**Instructions for the task**.
Quote all of the entries word for word.

● ● ●

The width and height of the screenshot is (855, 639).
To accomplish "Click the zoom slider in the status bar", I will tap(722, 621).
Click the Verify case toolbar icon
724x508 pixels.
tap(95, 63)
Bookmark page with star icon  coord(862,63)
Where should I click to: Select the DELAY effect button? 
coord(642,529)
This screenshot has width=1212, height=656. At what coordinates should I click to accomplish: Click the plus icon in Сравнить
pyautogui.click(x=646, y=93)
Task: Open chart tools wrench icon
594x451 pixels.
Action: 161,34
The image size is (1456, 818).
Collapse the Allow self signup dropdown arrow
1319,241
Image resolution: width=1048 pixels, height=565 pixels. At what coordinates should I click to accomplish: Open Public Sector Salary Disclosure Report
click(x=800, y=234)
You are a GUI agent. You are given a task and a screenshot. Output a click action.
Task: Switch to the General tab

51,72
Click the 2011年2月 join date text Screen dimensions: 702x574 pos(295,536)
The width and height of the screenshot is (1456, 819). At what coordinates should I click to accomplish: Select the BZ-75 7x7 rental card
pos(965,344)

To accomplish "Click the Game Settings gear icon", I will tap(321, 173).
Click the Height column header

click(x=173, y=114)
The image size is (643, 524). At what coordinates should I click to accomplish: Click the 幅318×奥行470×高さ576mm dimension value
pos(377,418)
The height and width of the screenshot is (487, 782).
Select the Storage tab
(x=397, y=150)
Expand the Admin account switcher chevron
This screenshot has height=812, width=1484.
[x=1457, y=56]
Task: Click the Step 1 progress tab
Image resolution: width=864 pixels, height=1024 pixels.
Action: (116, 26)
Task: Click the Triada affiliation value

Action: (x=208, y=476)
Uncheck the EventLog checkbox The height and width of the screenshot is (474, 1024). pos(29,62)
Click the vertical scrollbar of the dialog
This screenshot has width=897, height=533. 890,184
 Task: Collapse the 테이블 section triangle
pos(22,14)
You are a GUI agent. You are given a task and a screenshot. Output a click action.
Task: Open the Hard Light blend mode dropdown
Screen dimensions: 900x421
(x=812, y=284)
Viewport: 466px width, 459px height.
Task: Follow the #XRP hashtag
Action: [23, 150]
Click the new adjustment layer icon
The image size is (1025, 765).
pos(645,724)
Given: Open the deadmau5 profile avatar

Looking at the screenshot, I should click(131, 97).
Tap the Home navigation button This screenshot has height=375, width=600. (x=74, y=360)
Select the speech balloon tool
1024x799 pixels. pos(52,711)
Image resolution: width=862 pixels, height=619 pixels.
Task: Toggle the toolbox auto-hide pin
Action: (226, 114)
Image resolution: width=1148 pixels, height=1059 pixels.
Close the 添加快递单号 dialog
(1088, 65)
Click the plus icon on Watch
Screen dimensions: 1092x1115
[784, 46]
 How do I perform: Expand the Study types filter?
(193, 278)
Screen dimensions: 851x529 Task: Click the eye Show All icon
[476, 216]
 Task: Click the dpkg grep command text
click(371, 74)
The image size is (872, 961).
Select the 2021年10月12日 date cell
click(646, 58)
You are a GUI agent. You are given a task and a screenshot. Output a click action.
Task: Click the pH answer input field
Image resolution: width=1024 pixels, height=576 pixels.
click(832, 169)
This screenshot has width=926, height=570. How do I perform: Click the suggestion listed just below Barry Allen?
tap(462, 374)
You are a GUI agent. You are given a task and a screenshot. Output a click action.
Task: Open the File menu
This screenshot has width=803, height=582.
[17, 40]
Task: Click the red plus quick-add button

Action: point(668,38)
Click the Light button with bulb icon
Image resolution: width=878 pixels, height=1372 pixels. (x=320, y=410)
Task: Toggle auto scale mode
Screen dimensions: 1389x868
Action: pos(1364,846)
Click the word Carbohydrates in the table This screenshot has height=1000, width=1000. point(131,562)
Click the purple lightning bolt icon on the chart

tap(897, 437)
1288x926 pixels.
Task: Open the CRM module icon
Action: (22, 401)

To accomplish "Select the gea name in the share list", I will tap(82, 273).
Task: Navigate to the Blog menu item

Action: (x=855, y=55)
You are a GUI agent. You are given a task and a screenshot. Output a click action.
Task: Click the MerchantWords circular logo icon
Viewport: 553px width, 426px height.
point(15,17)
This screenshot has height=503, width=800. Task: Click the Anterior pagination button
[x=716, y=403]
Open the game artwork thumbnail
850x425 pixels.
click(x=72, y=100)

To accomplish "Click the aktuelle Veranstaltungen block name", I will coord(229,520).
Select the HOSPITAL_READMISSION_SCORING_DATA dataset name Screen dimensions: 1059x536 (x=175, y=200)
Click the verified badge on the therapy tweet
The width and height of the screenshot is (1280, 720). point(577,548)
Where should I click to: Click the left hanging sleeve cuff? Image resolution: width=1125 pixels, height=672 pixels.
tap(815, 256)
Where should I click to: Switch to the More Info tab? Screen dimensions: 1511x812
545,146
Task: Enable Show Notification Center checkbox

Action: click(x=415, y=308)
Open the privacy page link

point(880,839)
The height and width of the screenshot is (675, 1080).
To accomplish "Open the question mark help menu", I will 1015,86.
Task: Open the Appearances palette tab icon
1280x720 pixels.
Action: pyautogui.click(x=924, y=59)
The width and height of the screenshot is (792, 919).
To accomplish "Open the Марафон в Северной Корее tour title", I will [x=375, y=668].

● ● ●

**Task response**.
The width and height of the screenshot is (855, 639).
To accomplish "Click the zoom slider in the status bar", I will tap(722, 621).
Click the Verify case toolbar icon
724x508 pixels.
tap(95, 63)
Bookmark page with star icon  coord(862,63)
Where should I click to: Select the DELAY effect button? 
coord(642,529)
This screenshot has width=1212, height=656. At what coordinates should I click to accomplish: Click the plus icon in Сравнить
pyautogui.click(x=646, y=93)
Task: Open chart tools wrench icon
594x451 pixels.
Action: 161,34
The image size is (1456, 818).
Collapse the Allow self signup dropdown arrow
1319,241
Image resolution: width=1048 pixels, height=565 pixels. At what coordinates should I click to accomplish: Open Public Sector Salary Disclosure Report
click(x=800, y=234)
You are a GUI agent. You are given a task and a screenshot. Output a click action.
Task: Switch to the General tab

51,72
Click the 2011年2月 join date text Screen dimensions: 702x574 pos(295,536)
The width and height of the screenshot is (1456, 819). At what coordinates should I click to accomplish: Select the BZ-75 7x7 rental card
pos(965,344)

To accomplish "Click the Game Settings gear icon", I will tap(321, 173).
Click the Height column header

click(x=173, y=114)
The image size is (643, 524). At what coordinates should I click to accomplish: Click the 幅318×奥行470×高さ576mm dimension value
pos(377,418)
The height and width of the screenshot is (487, 782).
Select the Storage tab
(x=397, y=150)
Expand the Admin account switcher chevron
This screenshot has height=812, width=1484.
[x=1457, y=56]
Task: Click the Step 1 progress tab
Image resolution: width=864 pixels, height=1024 pixels.
Action: (116, 26)
Task: Click the Triada affiliation value

Action: (x=208, y=476)
Uncheck the EventLog checkbox The height and width of the screenshot is (474, 1024). pos(29,62)
Click the vertical scrollbar of the dialog
This screenshot has width=897, height=533. 890,184
 Task: Collapse the 테이블 section triangle
pos(22,14)
You are a GUI agent. You are given a task and a screenshot. Output a click action.
Task: Open the Hard Light blend mode dropdown
Screen dimensions: 900x421
(x=812, y=284)
Viewport: 466px width, 459px height.
Task: Follow the #XRP hashtag
Action: [23, 150]
Click the new adjustment layer icon
The image size is (1025, 765).
pos(645,724)
Given: Open the deadmau5 profile avatar

Looking at the screenshot, I should click(131, 97).
Tap the Home navigation button This screenshot has height=375, width=600. (x=74, y=360)
Select the speech balloon tool
1024x799 pixels. pos(52,711)
Image resolution: width=862 pixels, height=619 pixels.
Task: Toggle the toolbox auto-hide pin
Action: (226, 114)
Image resolution: width=1148 pixels, height=1059 pixels.
Close the 添加快递单号 dialog
(1088, 65)
Click the plus icon on Watch
Screen dimensions: 1092x1115
[784, 46]
 How do I perform: Expand the Study types filter?
(193, 278)
Screen dimensions: 851x529 Task: Click the eye Show All icon
[476, 216]
 Task: Click the dpkg grep command text
click(371, 74)
The image size is (872, 961).
Select the 2021年10月12日 date cell
click(646, 58)
You are a GUI agent. You are given a task and a screenshot. Output a click action.
Task: Click the pH answer input field
Image resolution: width=1024 pixels, height=576 pixels.
click(832, 169)
This screenshot has width=926, height=570. How do I perform: Click the suggestion listed just below Barry Allen?
tap(462, 374)
You are a GUI agent. You are given a task and a screenshot. Output a click action.
Task: Open the File menu
This screenshot has width=803, height=582.
[17, 40]
Task: Click the red plus quick-add button

Action: point(668,38)
Click the Light button with bulb icon
Image resolution: width=878 pixels, height=1372 pixels. (x=320, y=410)
Task: Toggle auto scale mode
Screen dimensions: 1389x868
Action: pos(1364,846)
Click the word Carbohydrates in the table This screenshot has height=1000, width=1000. point(131,562)
Click the purple lightning bolt icon on the chart

tap(897, 437)
1288x926 pixels.
Task: Open the CRM module icon
Action: (22, 401)

To accomplish "Select the gea name in the share list", I will tap(82, 273).
Task: Navigate to the Blog menu item

Action: (x=855, y=55)
You are a GUI agent. You are given a task and a screenshot. Output a click action.
Task: Click the MerchantWords circular logo icon
Viewport: 553px width, 426px height.
point(15,17)
This screenshot has height=503, width=800. Task: Click the Anterior pagination button
[x=716, y=403]
Open the game artwork thumbnail
850x425 pixels.
click(x=72, y=100)

To accomplish "Click the aktuelle Veranstaltungen block name", I will coord(229,520).
Select the HOSPITAL_READMISSION_SCORING_DATA dataset name Screen dimensions: 1059x536 (x=175, y=200)
Click the verified badge on the therapy tweet
The width and height of the screenshot is (1280, 720). point(577,548)
Where should I click to: Click the left hanging sleeve cuff? Image resolution: width=1125 pixels, height=672 pixels.
tap(815, 256)
Where should I click to: Switch to the More Info tab? Screen dimensions: 1511x812
545,146
Task: Enable Show Notification Center checkbox

Action: click(x=415, y=308)
Open the privacy page link

point(880,839)
The height and width of the screenshot is (675, 1080).
To accomplish "Open the question mark help menu", I will 1015,86.
Task: Open the Appearances palette tab icon
1280x720 pixels.
Action: pyautogui.click(x=924, y=59)
The width and height of the screenshot is (792, 919).
To accomplish "Open the Марафон в Северной Корее tour title", I will [x=375, y=668].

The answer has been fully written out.